(Data extracted from a collection)
-=-=-

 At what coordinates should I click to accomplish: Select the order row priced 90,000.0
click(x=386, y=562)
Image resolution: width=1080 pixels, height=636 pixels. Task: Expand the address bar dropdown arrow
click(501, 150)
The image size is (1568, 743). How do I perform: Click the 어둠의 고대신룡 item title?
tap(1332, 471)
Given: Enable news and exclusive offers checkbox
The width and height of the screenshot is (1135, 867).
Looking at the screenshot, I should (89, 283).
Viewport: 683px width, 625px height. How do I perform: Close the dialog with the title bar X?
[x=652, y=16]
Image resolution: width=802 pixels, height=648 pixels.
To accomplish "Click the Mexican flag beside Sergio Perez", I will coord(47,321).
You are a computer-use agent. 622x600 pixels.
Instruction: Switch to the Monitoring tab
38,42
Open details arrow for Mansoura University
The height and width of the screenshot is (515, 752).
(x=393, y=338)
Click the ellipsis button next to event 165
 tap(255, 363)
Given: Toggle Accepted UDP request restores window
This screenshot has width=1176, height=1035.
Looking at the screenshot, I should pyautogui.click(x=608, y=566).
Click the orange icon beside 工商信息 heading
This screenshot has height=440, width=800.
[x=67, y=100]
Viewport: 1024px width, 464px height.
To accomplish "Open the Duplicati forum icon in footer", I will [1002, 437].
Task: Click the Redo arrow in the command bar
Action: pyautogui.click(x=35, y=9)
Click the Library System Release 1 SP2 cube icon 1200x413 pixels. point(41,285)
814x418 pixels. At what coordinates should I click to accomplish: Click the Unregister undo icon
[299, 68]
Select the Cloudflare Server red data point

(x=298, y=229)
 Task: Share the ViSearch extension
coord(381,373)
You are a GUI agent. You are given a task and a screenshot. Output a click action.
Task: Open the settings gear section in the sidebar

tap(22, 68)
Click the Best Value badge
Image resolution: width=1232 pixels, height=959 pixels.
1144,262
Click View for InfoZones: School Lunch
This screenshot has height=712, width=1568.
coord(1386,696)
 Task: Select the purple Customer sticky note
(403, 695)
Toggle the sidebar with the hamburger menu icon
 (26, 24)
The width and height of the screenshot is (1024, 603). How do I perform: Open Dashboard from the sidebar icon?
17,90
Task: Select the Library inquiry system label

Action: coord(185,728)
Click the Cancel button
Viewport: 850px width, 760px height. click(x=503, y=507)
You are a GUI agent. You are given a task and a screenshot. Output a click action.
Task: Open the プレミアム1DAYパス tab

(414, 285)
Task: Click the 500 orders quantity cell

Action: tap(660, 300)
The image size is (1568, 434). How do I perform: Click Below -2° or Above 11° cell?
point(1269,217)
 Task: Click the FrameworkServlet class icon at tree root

-=-=-

> [The task]:
Write out exactly the lines that fall from the line with "Click the ellipsis button next to event 165" to the line with "Viewport: 1024px width, 464px height." in the records above, keeping both ends.

> [Completed task]:
Click the ellipsis button next to event 165
 tap(255, 363)
Given: Toggle Accepted UDP request restores window
This screenshot has width=1176, height=1035.
Looking at the screenshot, I should pyautogui.click(x=608, y=566).
Click the orange icon beside 工商信息 heading
This screenshot has height=440, width=800.
[x=67, y=100]
Viewport: 1024px width, 464px height.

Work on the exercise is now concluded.